Pero parece que ahora se prefiere jalear el ramalazo irracional desde distintas instancias religiosas: las colas granadinas extasiándose ante las lágrimas fraudulentas de una imagen, las revelaciones catastrofistas de otra Virgen francesa o el silencio cómplice con los extremismos tradicionalistas son síntomas que, reunidos todos, revelan una cierta orientación del cuerpo eclesiástico.

Gusto por lo milagrero

Quienes admiten la posibilidad de los milagros saben que, más que el envoltorio del hecho, lo que importa es el signo, la significación humanizadora que llevan consigo. Pero ahora se fomenta intencionadamente el gusto por el envoltorio, por lo milagrero y espectacular. A ese reclamo acude la masa anónima, último y permanente sujeto del sustrato pagano del catolicismo. La resurrección de los movimientos de masas, tan socorridos en momentos socialmente difíciles, indica que se prefiere el estado de permanente campaña electoral de la Iglesia a la tarea pedagógica que con tanto ahínco persiguió el catolicismo renovado en los últimos treinta años. De la agitación popular al fanatismo sólo hay un paso. Al fin y al cabo, no se explica la pasión del hincha futbolero, a veces criminal, sin la evolución de un juego deportivo hacia un espectáculo de masas. Que haya sido en Fátima, cuyo mensaje anticomunista tiene lugar a raíz, de la revolución bolchevique de 1917, donde se atenta contra un Papa, nada contemporizador con el comunismo, por un fanático ultra debería invitar a pensar que se recogen tempestades cuando se siembran vientos.
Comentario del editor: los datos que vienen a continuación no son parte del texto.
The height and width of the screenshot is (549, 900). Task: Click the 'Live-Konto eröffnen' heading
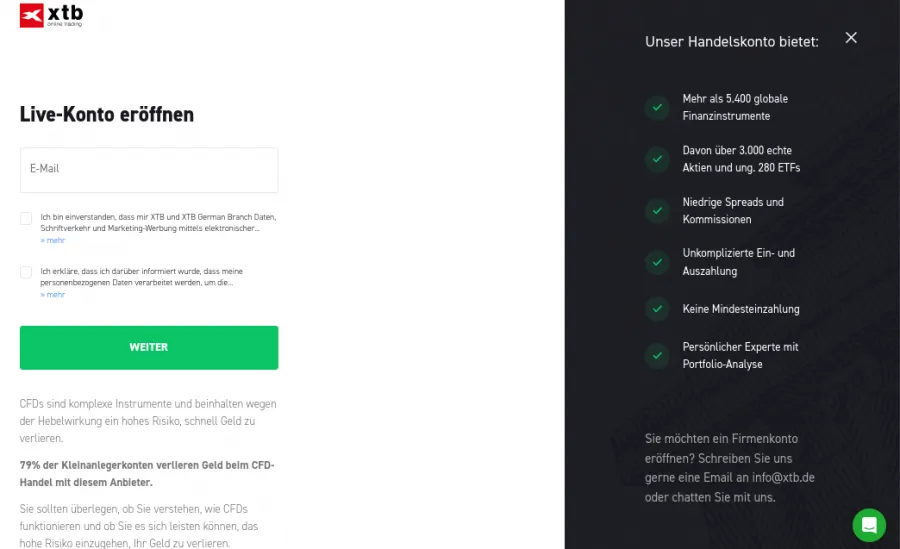[107, 115]
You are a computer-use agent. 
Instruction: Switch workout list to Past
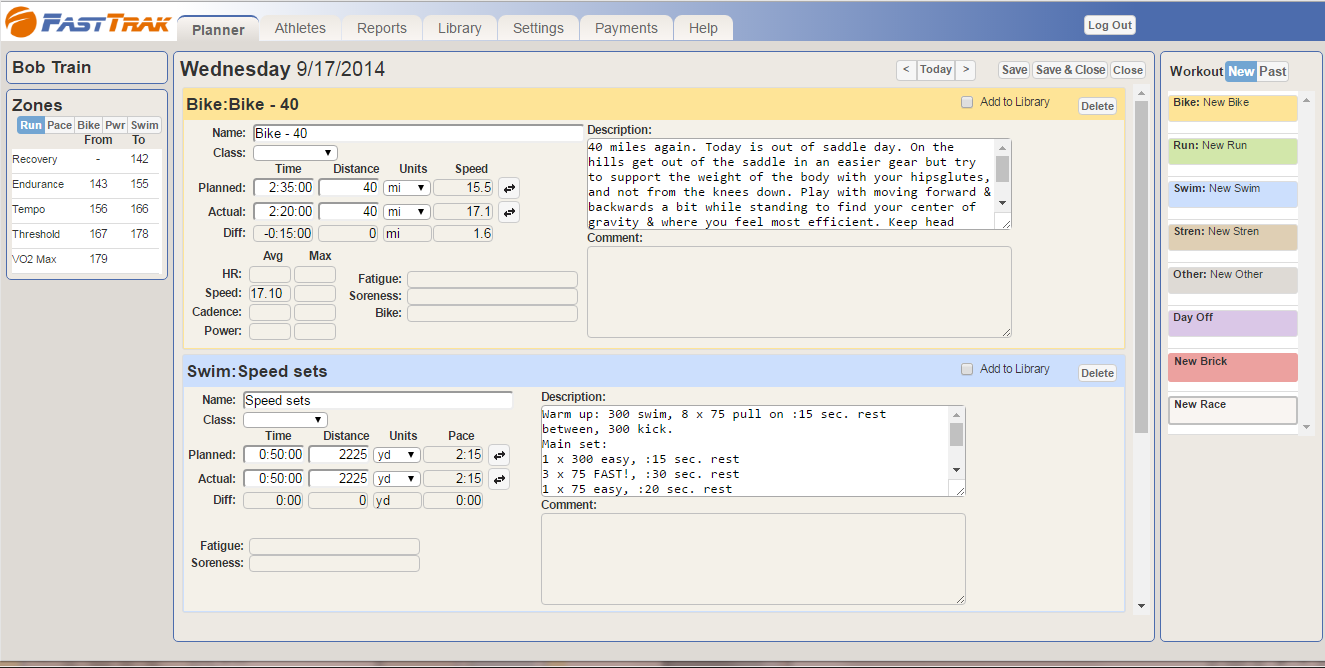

Y que no se confunda el renacimiento del sentimiento religioso, alicaído durante años por mor de la prepotencia de la llamada razón científica, con el cultivo de pasiones que la teología ha tratado de canalizar durante siglos. El fanatismo es fácil polizón de la religiosidad, y las instancias religiosas no deberían darle ninguna facilidad. Porque en esto de los fanatismos los protagonistas suelen disfrutar de una cierta lucidez cuando el balón se pone en juego, pero al final de la partida no hacen caso ni al capitán del propio equipo.